Target position records:
________

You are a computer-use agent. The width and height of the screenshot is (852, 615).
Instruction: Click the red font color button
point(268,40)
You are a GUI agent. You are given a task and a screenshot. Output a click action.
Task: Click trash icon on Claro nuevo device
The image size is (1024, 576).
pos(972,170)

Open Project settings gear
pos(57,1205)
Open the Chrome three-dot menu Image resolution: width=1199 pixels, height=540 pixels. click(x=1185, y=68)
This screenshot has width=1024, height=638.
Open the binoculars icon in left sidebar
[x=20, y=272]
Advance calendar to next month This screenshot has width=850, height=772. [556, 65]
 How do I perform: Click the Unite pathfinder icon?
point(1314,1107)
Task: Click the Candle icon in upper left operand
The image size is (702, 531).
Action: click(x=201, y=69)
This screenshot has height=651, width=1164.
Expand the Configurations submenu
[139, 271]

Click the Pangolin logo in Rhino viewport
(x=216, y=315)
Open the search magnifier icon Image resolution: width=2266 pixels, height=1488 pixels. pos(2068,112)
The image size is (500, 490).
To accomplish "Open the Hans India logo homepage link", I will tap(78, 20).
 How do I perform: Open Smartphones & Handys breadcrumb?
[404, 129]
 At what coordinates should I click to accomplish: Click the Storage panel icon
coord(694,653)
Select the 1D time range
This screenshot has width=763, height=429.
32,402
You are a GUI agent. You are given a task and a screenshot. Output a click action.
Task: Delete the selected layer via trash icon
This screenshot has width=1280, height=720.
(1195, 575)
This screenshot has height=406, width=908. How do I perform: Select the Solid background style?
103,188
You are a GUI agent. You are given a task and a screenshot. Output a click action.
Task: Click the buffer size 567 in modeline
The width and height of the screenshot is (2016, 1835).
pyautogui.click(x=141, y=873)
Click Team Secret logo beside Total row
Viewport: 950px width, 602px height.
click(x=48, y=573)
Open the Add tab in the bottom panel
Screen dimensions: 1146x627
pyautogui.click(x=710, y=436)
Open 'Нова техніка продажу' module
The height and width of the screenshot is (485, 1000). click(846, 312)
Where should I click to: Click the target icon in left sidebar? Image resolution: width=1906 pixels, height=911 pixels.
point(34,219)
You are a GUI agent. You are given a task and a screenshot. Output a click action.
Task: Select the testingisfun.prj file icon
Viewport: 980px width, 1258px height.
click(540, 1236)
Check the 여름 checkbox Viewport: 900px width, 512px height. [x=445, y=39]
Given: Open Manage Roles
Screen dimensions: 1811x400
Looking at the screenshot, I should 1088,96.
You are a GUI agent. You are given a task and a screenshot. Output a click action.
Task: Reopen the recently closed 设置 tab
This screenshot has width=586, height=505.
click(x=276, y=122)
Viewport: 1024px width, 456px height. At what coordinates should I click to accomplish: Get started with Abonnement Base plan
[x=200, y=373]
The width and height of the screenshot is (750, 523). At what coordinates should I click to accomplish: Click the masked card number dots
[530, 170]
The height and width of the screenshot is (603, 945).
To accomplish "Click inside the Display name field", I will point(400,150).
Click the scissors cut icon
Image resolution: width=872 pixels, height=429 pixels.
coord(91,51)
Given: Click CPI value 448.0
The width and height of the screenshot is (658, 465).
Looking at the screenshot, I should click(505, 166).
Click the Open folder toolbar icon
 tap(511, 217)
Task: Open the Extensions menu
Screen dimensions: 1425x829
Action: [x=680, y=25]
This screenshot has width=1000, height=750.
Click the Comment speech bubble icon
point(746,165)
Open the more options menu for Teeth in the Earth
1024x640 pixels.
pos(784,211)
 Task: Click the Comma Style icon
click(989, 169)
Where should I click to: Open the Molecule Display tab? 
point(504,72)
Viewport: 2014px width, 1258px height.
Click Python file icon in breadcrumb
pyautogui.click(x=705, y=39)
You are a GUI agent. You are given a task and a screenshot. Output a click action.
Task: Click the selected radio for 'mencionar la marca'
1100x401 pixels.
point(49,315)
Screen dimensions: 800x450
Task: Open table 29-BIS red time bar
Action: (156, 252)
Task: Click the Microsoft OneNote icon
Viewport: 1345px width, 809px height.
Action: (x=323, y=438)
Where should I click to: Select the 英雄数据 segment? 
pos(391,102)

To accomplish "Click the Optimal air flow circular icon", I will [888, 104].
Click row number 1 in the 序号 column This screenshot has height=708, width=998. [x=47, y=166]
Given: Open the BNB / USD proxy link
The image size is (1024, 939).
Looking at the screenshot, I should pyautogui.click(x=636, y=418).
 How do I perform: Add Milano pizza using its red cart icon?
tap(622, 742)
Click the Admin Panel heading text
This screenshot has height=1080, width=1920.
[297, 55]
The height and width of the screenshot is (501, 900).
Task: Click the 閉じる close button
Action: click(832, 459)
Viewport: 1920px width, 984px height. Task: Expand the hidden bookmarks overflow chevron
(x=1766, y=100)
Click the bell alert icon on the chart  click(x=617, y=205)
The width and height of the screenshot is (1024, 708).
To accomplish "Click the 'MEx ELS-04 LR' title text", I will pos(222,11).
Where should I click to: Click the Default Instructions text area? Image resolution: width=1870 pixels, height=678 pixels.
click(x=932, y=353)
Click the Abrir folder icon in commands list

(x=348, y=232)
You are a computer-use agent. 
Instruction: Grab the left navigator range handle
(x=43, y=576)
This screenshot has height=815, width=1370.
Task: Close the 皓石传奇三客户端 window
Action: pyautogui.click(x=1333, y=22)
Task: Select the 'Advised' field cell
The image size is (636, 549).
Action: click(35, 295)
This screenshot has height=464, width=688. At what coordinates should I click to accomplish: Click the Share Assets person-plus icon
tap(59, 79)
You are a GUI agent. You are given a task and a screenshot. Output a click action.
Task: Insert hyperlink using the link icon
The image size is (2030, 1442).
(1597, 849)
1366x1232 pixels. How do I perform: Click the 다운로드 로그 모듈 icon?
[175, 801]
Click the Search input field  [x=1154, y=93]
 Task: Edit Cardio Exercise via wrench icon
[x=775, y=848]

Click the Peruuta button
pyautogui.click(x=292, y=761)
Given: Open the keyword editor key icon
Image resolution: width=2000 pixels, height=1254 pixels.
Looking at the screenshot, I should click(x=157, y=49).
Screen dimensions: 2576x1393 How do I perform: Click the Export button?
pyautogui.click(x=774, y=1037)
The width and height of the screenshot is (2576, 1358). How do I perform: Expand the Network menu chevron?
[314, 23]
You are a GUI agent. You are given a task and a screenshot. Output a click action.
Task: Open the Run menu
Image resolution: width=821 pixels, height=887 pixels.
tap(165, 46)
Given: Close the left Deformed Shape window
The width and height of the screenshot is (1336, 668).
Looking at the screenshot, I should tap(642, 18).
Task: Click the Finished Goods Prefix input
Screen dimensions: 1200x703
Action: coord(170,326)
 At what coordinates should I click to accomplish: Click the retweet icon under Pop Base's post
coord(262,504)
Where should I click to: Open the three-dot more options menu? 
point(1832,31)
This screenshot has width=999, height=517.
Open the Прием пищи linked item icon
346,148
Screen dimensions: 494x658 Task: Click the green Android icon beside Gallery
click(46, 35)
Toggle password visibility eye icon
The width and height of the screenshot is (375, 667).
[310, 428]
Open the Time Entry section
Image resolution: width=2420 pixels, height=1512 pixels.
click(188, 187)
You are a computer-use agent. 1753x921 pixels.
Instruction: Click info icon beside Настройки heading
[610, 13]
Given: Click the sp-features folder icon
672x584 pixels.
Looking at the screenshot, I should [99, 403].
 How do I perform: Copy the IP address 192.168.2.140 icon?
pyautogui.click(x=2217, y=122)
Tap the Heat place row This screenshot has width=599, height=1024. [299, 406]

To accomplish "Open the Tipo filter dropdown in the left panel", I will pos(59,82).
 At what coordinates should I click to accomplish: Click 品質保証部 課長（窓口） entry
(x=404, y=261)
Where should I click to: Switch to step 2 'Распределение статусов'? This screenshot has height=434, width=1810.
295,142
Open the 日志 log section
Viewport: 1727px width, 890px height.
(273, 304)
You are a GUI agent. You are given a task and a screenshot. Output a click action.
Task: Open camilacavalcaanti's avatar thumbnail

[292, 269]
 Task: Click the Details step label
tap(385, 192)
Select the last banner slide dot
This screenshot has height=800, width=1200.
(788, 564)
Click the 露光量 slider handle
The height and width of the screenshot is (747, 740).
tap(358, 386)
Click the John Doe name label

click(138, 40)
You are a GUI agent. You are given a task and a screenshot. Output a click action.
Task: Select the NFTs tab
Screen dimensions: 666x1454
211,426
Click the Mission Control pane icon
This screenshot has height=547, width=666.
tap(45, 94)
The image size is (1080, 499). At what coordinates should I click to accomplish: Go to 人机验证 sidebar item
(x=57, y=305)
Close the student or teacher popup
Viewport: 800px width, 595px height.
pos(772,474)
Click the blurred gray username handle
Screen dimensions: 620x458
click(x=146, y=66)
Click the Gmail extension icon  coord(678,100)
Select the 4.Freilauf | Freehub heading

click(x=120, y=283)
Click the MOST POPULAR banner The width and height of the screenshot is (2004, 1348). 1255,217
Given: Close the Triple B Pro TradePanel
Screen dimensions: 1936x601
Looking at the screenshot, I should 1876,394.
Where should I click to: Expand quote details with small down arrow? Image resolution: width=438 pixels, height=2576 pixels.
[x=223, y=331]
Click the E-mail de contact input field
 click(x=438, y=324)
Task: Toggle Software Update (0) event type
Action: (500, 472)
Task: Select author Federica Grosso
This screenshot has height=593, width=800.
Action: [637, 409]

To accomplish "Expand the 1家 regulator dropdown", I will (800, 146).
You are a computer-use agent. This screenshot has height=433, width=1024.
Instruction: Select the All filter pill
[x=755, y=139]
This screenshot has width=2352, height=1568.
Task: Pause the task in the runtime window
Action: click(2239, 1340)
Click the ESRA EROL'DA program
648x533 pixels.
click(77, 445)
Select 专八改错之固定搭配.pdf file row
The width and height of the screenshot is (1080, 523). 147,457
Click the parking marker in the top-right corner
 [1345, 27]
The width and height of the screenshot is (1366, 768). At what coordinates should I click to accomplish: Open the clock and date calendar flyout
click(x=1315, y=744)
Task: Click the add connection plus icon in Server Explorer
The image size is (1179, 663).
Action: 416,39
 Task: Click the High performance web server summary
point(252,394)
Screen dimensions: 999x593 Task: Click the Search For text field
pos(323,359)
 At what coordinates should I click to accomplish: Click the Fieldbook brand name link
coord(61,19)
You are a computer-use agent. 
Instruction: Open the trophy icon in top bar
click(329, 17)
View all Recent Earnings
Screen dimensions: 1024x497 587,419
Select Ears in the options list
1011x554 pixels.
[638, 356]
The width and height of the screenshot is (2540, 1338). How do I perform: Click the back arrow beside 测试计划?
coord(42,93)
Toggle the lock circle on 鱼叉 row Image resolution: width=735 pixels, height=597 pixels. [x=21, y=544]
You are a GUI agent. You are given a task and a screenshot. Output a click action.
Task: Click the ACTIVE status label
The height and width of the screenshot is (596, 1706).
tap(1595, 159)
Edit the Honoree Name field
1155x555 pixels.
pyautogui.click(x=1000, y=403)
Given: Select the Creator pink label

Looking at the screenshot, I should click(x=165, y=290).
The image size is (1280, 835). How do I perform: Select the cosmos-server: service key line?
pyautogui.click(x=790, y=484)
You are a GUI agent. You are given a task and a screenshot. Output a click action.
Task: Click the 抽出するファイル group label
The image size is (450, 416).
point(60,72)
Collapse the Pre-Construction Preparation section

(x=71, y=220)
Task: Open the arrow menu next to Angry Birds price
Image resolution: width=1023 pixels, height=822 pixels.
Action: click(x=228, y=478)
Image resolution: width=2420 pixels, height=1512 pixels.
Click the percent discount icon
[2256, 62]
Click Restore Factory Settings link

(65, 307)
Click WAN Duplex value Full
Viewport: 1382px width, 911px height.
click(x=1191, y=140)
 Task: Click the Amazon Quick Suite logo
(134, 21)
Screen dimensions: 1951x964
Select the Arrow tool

________

» Given task
Copy out the items verbatim, starting at the beginning and ending with the line that contains "pos(57,1205)", including both.

» Response to the exercise
You are a computer-use agent. The width and height of the screenshot is (852, 615).
Instruction: Click the red font color button
point(268,40)
You are a GUI agent. You are given a task and a screenshot. Output a click action.
Task: Click trash icon on Claro nuevo device
The image size is (1024, 576).
pos(972,170)

Open Project settings gear
pos(57,1205)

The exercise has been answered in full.